» Exercise: Nothing is needed except the lines below that run from the one with "利用ルール・禁止事項 (36, 2470)" through the one with "945-005 (34, 2404)", repeated exactly.

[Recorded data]
<<<<

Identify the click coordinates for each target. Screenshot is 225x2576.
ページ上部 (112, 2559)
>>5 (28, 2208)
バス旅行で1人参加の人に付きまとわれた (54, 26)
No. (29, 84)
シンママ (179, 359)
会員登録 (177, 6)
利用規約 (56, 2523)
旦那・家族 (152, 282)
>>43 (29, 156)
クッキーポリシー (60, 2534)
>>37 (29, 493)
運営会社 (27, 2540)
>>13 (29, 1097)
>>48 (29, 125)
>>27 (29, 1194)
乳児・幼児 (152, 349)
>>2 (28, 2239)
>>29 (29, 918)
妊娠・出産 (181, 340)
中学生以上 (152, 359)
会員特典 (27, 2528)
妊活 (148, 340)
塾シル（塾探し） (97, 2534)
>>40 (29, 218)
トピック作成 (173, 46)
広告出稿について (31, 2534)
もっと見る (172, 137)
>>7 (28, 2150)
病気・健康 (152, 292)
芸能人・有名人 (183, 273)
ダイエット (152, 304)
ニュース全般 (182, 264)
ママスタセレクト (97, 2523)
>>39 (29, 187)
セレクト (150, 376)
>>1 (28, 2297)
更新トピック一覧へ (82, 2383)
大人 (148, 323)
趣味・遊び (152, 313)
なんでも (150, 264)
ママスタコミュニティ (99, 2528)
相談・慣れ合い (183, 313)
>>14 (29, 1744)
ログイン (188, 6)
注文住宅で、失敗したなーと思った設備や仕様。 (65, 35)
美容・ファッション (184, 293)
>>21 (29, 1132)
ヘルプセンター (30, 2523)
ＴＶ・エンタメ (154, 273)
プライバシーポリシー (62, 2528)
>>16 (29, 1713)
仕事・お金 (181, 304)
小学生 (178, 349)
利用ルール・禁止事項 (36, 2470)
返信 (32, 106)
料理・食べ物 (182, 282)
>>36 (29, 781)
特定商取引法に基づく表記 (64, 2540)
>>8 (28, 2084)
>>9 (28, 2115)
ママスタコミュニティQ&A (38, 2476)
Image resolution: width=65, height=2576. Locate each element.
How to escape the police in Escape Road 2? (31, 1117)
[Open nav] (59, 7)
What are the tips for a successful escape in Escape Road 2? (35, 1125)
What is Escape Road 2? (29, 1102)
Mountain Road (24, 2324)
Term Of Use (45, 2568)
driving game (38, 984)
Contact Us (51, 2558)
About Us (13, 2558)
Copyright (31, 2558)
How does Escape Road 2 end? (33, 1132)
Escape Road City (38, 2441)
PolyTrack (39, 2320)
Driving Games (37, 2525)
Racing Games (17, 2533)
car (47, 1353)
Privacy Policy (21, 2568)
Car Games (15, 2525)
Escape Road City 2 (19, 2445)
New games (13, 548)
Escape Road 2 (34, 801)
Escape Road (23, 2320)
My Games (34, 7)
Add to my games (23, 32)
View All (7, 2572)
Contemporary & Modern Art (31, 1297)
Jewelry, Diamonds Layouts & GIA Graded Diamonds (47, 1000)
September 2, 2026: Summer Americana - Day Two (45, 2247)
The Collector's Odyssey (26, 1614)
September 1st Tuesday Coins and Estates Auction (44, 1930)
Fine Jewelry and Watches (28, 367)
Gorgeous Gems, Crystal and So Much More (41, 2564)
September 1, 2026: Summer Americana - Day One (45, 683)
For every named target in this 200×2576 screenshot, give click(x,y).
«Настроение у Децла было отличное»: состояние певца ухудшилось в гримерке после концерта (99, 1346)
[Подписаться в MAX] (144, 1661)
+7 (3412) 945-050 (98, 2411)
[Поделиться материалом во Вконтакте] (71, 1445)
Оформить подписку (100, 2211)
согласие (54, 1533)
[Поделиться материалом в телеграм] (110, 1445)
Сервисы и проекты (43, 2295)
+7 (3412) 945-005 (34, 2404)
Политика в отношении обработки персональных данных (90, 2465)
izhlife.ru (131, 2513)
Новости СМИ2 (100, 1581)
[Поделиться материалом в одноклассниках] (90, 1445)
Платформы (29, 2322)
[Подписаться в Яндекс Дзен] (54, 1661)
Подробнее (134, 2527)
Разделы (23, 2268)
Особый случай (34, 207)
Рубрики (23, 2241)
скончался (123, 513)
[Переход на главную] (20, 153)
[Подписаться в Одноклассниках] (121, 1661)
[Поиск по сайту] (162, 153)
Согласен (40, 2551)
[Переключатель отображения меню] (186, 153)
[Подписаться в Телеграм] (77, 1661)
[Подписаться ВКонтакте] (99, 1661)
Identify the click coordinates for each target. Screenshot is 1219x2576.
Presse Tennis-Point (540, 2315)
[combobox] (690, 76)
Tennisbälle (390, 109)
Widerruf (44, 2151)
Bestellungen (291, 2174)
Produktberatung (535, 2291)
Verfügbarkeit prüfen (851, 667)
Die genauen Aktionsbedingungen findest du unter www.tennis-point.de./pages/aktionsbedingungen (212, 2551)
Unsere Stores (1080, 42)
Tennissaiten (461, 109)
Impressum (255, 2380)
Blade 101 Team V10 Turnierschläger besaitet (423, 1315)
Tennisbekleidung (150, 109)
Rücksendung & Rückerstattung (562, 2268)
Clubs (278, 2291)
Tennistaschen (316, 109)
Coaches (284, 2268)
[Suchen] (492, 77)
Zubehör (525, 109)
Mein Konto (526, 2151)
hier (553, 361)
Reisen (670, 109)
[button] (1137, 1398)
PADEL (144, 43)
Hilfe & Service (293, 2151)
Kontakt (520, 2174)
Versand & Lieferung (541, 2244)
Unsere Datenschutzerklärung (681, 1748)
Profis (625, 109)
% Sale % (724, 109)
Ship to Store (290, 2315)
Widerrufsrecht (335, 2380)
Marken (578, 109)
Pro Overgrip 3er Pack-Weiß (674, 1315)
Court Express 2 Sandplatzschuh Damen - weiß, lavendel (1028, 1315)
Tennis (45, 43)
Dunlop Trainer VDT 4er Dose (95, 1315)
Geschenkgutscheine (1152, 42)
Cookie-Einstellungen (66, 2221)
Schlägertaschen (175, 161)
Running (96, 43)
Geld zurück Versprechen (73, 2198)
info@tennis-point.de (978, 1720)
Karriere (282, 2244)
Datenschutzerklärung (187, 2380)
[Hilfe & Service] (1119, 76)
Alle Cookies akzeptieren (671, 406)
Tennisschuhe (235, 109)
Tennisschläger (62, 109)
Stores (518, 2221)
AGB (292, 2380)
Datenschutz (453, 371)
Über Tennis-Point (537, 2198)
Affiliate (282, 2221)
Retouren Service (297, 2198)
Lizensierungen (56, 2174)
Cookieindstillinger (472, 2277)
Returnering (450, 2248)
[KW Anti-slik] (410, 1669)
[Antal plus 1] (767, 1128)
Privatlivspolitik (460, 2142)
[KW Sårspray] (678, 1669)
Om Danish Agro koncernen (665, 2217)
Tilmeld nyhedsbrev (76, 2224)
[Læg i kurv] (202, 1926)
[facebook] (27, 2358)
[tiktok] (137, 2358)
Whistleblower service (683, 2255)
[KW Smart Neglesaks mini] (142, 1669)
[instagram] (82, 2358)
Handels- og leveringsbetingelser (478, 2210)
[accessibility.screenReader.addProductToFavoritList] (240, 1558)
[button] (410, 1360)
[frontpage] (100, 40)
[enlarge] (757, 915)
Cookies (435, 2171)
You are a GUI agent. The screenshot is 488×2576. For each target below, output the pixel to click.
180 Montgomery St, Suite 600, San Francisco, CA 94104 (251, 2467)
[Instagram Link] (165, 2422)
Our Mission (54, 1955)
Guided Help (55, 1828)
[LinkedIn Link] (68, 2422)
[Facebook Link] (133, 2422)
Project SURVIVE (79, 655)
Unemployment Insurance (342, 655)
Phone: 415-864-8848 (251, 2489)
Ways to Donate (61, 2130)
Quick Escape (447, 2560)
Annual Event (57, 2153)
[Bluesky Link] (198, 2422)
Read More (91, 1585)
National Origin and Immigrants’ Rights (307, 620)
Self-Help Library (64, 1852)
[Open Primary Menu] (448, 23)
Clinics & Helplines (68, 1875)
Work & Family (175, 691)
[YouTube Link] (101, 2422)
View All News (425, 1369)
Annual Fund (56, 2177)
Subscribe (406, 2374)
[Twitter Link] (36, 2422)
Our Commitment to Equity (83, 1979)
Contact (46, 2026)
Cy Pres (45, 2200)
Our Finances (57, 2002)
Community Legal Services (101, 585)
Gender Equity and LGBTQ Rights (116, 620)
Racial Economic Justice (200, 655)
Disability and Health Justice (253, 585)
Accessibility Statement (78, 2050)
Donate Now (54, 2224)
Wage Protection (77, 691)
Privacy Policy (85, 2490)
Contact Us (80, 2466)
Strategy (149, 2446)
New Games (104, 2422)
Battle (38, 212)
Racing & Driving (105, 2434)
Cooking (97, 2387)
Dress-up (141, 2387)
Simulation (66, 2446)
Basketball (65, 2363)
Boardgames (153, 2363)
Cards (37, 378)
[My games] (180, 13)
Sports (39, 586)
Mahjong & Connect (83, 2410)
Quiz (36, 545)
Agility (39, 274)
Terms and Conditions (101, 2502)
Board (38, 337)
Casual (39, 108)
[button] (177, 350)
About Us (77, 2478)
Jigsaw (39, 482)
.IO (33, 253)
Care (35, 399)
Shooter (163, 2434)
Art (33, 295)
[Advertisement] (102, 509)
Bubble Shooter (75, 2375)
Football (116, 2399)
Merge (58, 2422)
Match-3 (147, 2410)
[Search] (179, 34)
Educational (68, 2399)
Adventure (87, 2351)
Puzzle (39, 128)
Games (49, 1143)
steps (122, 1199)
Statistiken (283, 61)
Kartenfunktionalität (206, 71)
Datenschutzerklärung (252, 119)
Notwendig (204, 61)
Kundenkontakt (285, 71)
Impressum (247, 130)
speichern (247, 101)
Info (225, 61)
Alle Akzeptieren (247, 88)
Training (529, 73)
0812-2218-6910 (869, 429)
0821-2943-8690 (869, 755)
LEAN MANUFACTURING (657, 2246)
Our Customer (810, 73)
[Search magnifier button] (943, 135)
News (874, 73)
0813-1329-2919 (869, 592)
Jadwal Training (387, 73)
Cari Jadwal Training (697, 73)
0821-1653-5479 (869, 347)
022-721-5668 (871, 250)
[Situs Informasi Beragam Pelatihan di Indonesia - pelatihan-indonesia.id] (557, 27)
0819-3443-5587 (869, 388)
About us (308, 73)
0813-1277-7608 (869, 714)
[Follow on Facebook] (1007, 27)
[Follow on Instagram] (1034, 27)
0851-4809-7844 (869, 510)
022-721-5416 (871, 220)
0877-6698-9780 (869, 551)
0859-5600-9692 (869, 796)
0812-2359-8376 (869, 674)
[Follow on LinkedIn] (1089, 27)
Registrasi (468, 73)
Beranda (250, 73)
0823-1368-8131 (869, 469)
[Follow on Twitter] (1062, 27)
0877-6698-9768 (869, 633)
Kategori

>>>>

» Expected output:
利用ルール・禁止事項 (36, 2470)
返信 (32, 106)
料理・食べ物 (182, 282)
>>36 (29, 781)
特定商取引法に基づく表記 (64, 2540)
>>8 (28, 2084)
>>9 (28, 2115)
ママスタコミュニティQ&A (38, 2476)
Image resolution: width=65, height=2576. Locate each element.
How to escape the police in Escape Road 2? (31, 1117)
[Open nav] (59, 7)
What are the tips for a successful escape in Escape Road 2? (35, 1125)
What is Escape Road 2? (29, 1102)
Mountain Road (24, 2324)
Term Of Use (45, 2568)
driving game (38, 984)
Contact Us (51, 2558)
About Us (13, 2558)
Copyright (31, 2558)
How does Escape Road 2 end? (33, 1132)
Escape Road City (38, 2441)
PolyTrack (39, 2320)
Driving Games (37, 2525)
Racing Games (17, 2533)
car (47, 1353)
Privacy Policy (21, 2568)
Car Games (15, 2525)
Escape Road City 2 (19, 2445)
New games (13, 548)
Escape Road 2 (34, 801)
Escape Road (23, 2320)
My Games (34, 7)
Add to my games (23, 32)
View All (7, 2572)
Contemporary & Modern Art (31, 1297)
Jewelry, Diamonds Layouts & GIA Graded Diamonds (47, 1000)
September 2, 2026: Summer Americana - Day Two (45, 2247)
The Collector's Odyssey (26, 1614)
September 1st Tuesday Coins and Estates Auction (44, 1930)
Fine Jewelry and Watches (28, 367)
Gorgeous Gems, Crystal and So Much More (41, 2564)
September 1, 2026: Summer Americana - Day One (45, 683)
For every named target in this 200×2576 screenshot, give click(x,y).
«Настроение у Децла было отличное»: состояние певца ухудшилось в гримерке после концерта (99, 1346)
[Подписаться в MAX] (144, 1661)
+7 (3412) 945-050 (98, 2411)
[Поделиться материалом во Вконтакте] (71, 1445)
Оформить подписку (100, 2211)
согласие (54, 1533)
[Поделиться материалом в телеграм] (110, 1445)
Сервисы и проекты (43, 2295)
+7 (3412) 945-005 (34, 2404)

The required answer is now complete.